Classification#

Classification is the process of grouping images into predetermined categories. Classification can be used to discriminate images based on user preference, e.g. different cell types, phenotypes or tissue types etc.

Labelling#

To train a neural network for classification it is necessary to create images that are labelled accordingly.

../_images/classif_tools.png — Object detection tools#

Different tools and functions in MIA exist to label images for classification.

To label an image select a tool and draw inside the image to label image objects.

Note

There is no save option as all changes during labelling are saved immediately.
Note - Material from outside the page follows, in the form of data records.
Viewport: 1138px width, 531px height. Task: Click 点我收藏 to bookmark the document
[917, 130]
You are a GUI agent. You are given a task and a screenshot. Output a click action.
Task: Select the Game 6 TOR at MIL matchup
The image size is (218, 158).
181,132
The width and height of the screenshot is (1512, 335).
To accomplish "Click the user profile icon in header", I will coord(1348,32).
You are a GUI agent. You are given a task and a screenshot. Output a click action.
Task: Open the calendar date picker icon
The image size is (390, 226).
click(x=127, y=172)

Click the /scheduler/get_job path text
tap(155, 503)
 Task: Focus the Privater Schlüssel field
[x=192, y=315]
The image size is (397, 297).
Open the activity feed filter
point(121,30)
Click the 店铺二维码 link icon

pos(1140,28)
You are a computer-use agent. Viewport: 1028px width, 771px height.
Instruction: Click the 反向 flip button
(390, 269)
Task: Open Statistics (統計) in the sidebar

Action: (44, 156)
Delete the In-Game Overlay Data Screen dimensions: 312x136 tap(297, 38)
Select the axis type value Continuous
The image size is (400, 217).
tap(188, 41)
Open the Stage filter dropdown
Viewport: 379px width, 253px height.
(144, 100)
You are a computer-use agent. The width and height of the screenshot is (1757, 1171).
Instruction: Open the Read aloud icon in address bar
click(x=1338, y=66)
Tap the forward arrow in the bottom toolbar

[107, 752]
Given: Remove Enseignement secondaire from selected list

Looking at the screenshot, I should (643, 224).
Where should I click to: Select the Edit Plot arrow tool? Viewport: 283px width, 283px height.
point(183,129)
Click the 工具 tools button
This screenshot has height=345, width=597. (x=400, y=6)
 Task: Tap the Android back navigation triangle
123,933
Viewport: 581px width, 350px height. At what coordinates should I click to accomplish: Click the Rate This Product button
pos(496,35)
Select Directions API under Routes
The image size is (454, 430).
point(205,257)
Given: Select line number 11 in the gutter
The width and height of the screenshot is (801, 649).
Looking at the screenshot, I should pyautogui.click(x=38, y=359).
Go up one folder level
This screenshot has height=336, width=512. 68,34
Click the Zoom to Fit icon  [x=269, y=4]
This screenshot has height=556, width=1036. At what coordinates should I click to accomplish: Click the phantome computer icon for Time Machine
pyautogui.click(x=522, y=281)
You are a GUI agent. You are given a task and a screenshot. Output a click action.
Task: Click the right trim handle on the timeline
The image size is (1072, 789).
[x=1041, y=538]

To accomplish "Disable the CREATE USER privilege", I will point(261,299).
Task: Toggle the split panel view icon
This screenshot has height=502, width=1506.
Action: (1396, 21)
Use or ctrl + z to undo the last labelling action.

All labels are saved in a subfolder inside the currently active folder and have the same file name as the currently selected image, but with .npz as file extension.

Tools#

As classification only needs a single label for each image, the tools are simpler compared to other applications and you do not have to explicitly click inside the image.

By pressing or F1 currently selected class is assigned to the image.

By pressing or F2 currently selected class is assigned to the image and the next image is selected.

Tip

The classification label is shown as a border around the image with the color of the corresponding class

Training#

For details about neural network training see Training.

Neural Network architectures#

For classification there is no extra architecture implemented, meaning that the architecture is identical to the backbone.

Tip

All architectures are implemented without fully connected layers, even if the original architecture had fully connected layers (like vgg-nets).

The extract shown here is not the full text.